Python is not Java or C++: Python as a second language empathy

06 Apr 2018

abstract


Python is not Java, nor is it C++

It’s different! Let’s talk about how.

Why?

Because as Python experts (you did choose to come to a Python conference so likely you’re either an expert already or in time you’re going to be come one if you keep going to Python conferences) we have a responsibility to help our colleagues and collaborators who don’t know Python as well we do. The part of that responsibility I want to focus on today is when other people have experience with other programming languages but are new to Python.

I work at Dropbox, which as Guido said earlier today is a company that uses a fair bit of Python. But a lot of programmers come to Dropbox without having significant Python experience. Do these people take a few months off when they join to really focus on learning and figure out exactly how Python works, having a lot of fun while they do it? That would great (briefly shows slide of Recurse Center logo) but that’s not what usually happens. Instead they learn on the job, they start making progress right away. They’ll read some books (my favorite is Python Essential Reference, but I hear Fluent Python is terrific), watch some Python talks, read some blog posts, ask questions at work, and Google a lot. That last one is the main one, lots of Google and lots of Stack Overflow.

Learning primarily by Googling can leave you with certain blind spots. If the way that you’re learning a language is by looking up things that are confusing to you, things that aren’t obviously confusing aren’t going to come up.

We ought to be trying to understand our colleagues’ understandings of Python. This is a big thing whenever you’re teaching, whenever you’re trying to communicate with another person: trying to figure out their mental model of a situation and providing just the right conceptual stepping stones to update that model to a more useful state.

Python-as-a-secondary-language empathy

We should try to understand the understandings of Python of people coming to Python as a new language. I’m going to call this “Python-as-a-second-language empathy.”

How do we build this PaaSL empathy thing?

The best thing you can do is learn another language first, and then learn Python. Who here has another language that they knew pretty well before learning Python? (most hands go up) Great! Terrific! That’s a superpower you have that I can never have. I can never unlearn Python, become fluent in another language, and then learn Python again. You have this perspective that I can’t have. I encourage you to use that superpower to help others with backgrounds similar to your own. I’d love to see “Django for Salesforce Programmers” as a talk at a Python conference because it’s very efficient when teaching to be able to make connections to a shared existing knowledge base.

Another thing you can do to build this PAASL empathy (I’m still deciding on an acronym) is to learn language that are different than the ones you know.
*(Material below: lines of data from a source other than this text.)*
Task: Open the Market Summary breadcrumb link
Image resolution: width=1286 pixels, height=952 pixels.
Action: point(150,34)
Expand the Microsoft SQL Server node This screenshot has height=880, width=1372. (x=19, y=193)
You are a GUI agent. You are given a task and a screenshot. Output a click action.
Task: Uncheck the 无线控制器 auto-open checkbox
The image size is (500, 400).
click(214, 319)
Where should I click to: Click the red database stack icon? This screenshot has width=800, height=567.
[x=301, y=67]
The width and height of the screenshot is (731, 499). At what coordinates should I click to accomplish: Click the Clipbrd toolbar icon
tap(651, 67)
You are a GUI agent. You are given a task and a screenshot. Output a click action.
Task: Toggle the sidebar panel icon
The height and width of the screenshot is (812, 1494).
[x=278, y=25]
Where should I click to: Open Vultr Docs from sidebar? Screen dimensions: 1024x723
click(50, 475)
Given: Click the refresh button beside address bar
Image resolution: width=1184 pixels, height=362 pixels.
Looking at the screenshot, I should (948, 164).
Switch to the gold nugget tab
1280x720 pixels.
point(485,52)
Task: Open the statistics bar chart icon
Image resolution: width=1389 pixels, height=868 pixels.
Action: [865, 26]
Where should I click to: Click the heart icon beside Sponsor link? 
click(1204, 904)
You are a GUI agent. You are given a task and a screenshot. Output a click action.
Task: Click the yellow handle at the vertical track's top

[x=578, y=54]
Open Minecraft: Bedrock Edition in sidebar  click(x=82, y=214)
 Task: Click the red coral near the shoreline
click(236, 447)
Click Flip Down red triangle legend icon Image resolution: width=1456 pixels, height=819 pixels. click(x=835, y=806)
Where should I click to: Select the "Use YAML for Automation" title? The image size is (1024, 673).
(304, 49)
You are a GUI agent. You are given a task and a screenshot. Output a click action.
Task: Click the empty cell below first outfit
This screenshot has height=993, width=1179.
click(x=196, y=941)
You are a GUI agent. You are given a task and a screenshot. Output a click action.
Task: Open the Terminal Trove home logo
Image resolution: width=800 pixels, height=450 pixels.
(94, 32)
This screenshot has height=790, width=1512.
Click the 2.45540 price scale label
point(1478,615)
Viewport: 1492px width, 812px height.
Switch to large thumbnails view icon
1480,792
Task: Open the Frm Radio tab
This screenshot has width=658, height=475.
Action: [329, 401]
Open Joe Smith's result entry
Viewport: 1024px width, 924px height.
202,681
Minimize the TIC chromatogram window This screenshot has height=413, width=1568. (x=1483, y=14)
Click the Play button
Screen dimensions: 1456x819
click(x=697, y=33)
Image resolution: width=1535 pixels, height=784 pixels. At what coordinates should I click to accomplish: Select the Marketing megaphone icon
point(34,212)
Every time you learn a new language you’re learning new dimensions on which someone could have a misconception.

Consider the following:

a = b + c

Depending on the languages you know, you might make different assumptions about the answers to the following questions:

  • Will a always be equivalent to the sum of b and c from now on, or will that only be true right after we run this code?
  • Will b + c be evaluated right now, or when a is used later?
  • Could b and c be function calls with side effects?
  • Which will be evaluated first?
  • What does plus mean, and how do we find out?
  • Is a a new variable, and if so is it global now?
  • Does the value stored in a know the name of that variable?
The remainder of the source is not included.